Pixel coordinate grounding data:
——
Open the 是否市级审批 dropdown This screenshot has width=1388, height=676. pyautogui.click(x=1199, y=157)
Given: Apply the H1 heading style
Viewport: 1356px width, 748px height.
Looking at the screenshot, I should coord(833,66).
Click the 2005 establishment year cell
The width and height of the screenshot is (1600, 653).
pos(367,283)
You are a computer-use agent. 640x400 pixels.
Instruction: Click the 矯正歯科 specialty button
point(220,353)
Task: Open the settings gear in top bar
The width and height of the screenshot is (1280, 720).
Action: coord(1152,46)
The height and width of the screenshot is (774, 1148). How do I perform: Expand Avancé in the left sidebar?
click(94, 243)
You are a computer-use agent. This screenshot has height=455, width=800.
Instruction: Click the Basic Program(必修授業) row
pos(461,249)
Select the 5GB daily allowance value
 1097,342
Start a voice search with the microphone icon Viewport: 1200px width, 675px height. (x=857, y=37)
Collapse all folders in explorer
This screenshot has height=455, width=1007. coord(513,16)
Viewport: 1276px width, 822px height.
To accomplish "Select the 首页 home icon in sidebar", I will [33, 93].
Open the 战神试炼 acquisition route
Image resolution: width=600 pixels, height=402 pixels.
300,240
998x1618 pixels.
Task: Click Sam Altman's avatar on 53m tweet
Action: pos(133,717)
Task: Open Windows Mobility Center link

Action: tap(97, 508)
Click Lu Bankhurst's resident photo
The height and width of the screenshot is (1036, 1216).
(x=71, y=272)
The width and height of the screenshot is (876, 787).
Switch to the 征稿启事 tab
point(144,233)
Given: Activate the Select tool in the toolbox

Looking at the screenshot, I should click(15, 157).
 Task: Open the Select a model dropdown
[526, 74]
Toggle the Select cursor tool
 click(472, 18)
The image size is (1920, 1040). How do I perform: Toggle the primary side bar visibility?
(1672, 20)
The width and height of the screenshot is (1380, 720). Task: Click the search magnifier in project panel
——
(The problem)
Every entry is to be copied exactly, with none omitted.

(Output of the exercise)
Open the 是否市级审批 dropdown This screenshot has width=1388, height=676. pyautogui.click(x=1199, y=157)
Given: Apply the H1 heading style
Viewport: 1356px width, 748px height.
Looking at the screenshot, I should coord(833,66).
Click the 2005 establishment year cell
The width and height of the screenshot is (1600, 653).
pos(367,283)
You are a computer-use agent. 640x400 pixels.
Instruction: Click the 矯正歯科 specialty button
point(220,353)
Task: Open the settings gear in top bar
The width and height of the screenshot is (1280, 720).
Action: coord(1152,46)
The height and width of the screenshot is (774, 1148). How do I perform: Expand Avancé in the left sidebar?
click(94, 243)
You are a computer-use agent. This screenshot has height=455, width=800.
Instruction: Click the Basic Program(必修授業) row
pos(461,249)
Select the 5GB daily allowance value
 1097,342
Start a voice search with the microphone icon Viewport: 1200px width, 675px height. (x=857, y=37)
Collapse all folders in explorer
This screenshot has height=455, width=1007. coord(513,16)
Viewport: 1276px width, 822px height.
To accomplish "Select the 首页 home icon in sidebar", I will [33, 93].
Open the 战神试炼 acquisition route
Image resolution: width=600 pixels, height=402 pixels.
300,240
998x1618 pixels.
Task: Click Sam Altman's avatar on 53m tweet
Action: pos(133,717)
Task: Open Windows Mobility Center link

Action: tap(97, 508)
Click Lu Bankhurst's resident photo
The height and width of the screenshot is (1036, 1216).
(x=71, y=272)
The width and height of the screenshot is (876, 787).
Switch to the 征稿启事 tab
point(144,233)
Given: Activate the Select tool in the toolbox

Looking at the screenshot, I should click(15, 157).
 Task: Open the Select a model dropdown
[526, 74]
Toggle the Select cursor tool
 click(472, 18)
The image size is (1920, 1040). How do I perform: Toggle the primary side bar visibility?
(1672, 20)
The width and height of the screenshot is (1380, 720). Task: Click the search magnifier in project panel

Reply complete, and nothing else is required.